The comparison function is one piece of the defence, not the whole design.
Keep Authentication Paths Boringly Similar
Login and password reset flows should avoid obvious early exits.
If a user does not exist, do not return a different visible message. Do not return a different status code that says the same thing in the UI but leaks through the network panel. Do not skip all expensive work for missing accounts if doing so makes missing accounts measurably faster than real accounts with wrong passwords.
That does not mean pretending user experience does not matter. It means shaping the flow deliberately. For sensitive systems, use generic responses, perform comparable work where practical, apply rate limiting, and monitor repeated failures. The OWASP password storage guidance also matters because you should be verifying slow password hashes, not comparing plaintext passwords.
Dummy hashing for nonexistent users can be reasonable when username enumeration risk matters. So can account‑level throttling, IP‑level throttling, bot controls, multi‑factor authentication, and clear logging. None of those is a silver bullet.
Random Delays are a Poor Primary Fix
Adding a random delay feels tempting. If timing is the problem, make timing messy. But it is not a reliable primary defence. Random delays can hurt legitimate users, increase server load, and still average out under repeated measurement.
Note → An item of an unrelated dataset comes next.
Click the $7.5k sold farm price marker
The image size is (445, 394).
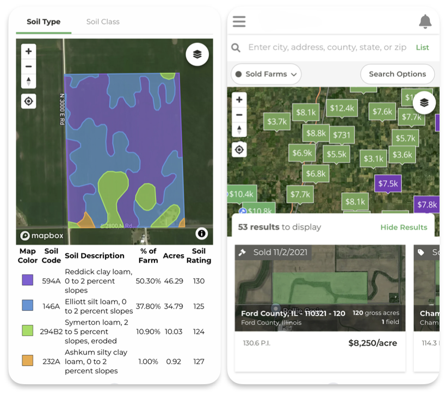click(387, 184)
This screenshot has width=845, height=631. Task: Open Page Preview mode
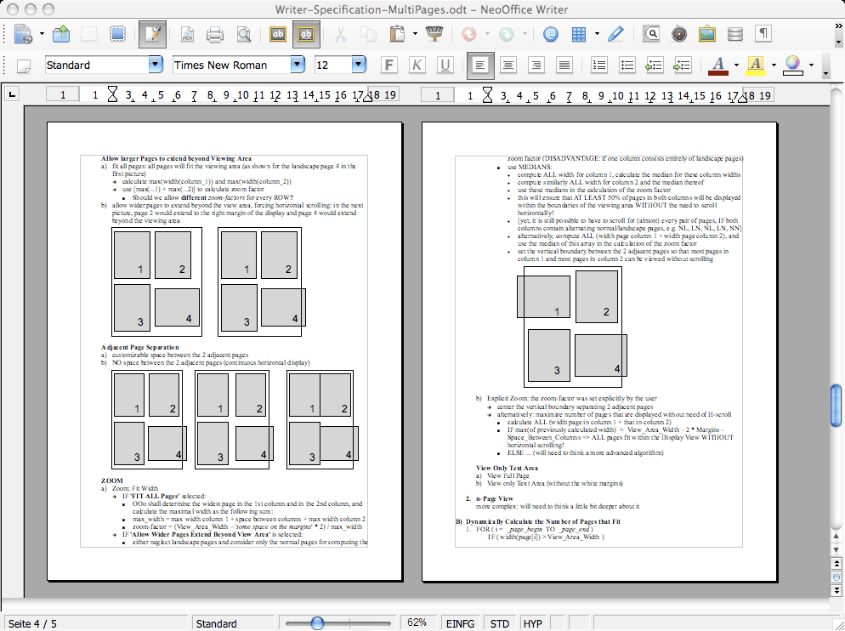(x=242, y=34)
Prefer removing the timing difference at the source. Use constant‑time comparison for secrets. Avoid branchy logic where secret values determine obvious work. Keep authentication failure paths similar. Use library‑level crypto rather than building your own. Add rate limits and monitoring so repeated measurement becomes expensive and visible.
What to Check in a Code Review
Timing issues are easy to miss because the vulnerable code often looks tidy.
I would pay attention to:
- direct comparison of API keys, webhook signatures, session tokens, reset tokens, or authentication cookies
- login paths that skip password hashing when the account does not exist
- password reset, invite, and registration flows that expose account existence through time, status, copy, or redirect shape
- custom cryptography, especially code with branches based on secret values
- different response bodies or status codes for security‑sensitive failures
- missing rate limiting on endpoints that can be measured repeatedly
Most teams do not need to become timing‑attack researchers. They do need to recognise when code is asking ordinary equality, branching, or error handling to do security‑sensitive work.
Wrapping up
A timing attack turns runtime into evidence. The application may say only "wrong key" or "login failed", but the time it takes to say that can reveal something useful to an attacker.
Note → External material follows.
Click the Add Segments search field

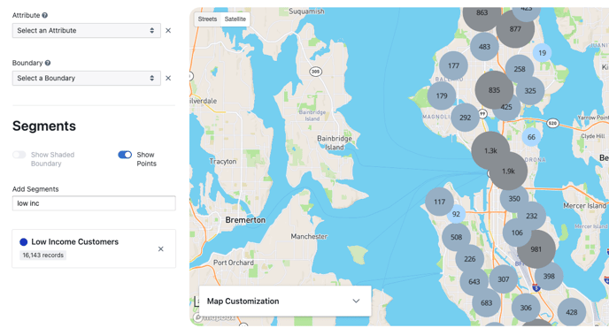coord(94,203)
The fix is rarely dramatic. Use the comparison functions your platform provides. Keep secret‑dependent paths consistent. Avoid leaking account existence. Rate‑limit endpoints that invite repeated guesses. Let mature libraries handle cryptographic details.
The clock is part of the interface, whether we intend it or not. Security‑sensitive code should be written with that in mind.
Key Takeaways
- Timing attacks use response‑time differences as a side channel.
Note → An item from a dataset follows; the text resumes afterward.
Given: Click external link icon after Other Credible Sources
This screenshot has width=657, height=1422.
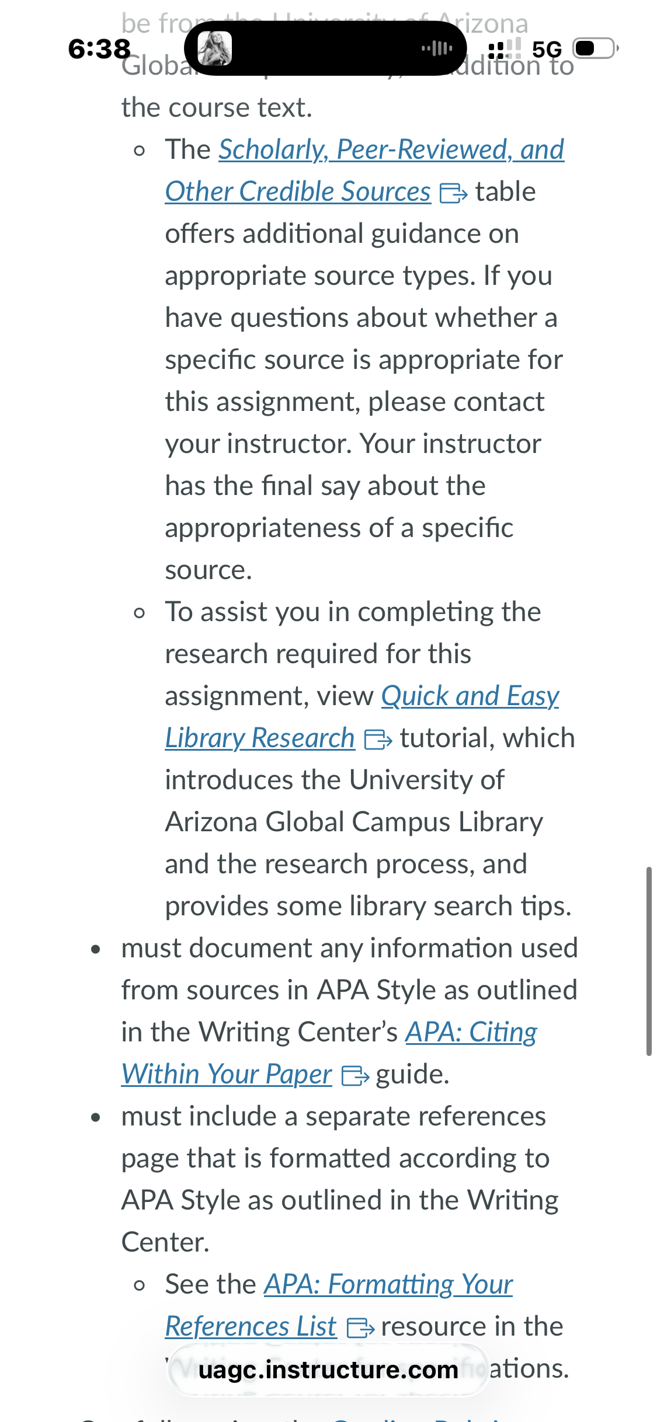Looking at the screenshot, I should pyautogui.click(x=453, y=193).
- Ordinary string equality is not a safe primitive for comparing secrets.
- Remote timing attacks are harder than local demos, but they are not automatically impossible.
- Use constant‑time comparison for API keys, signatures, tokens, and other secret digests.
- Authentication flows should avoid visible and timing‑based user enumeration.
- Rate limiting, monitoring, and generic responses support the fix, but they do not replace safer comparison and consistent control flow.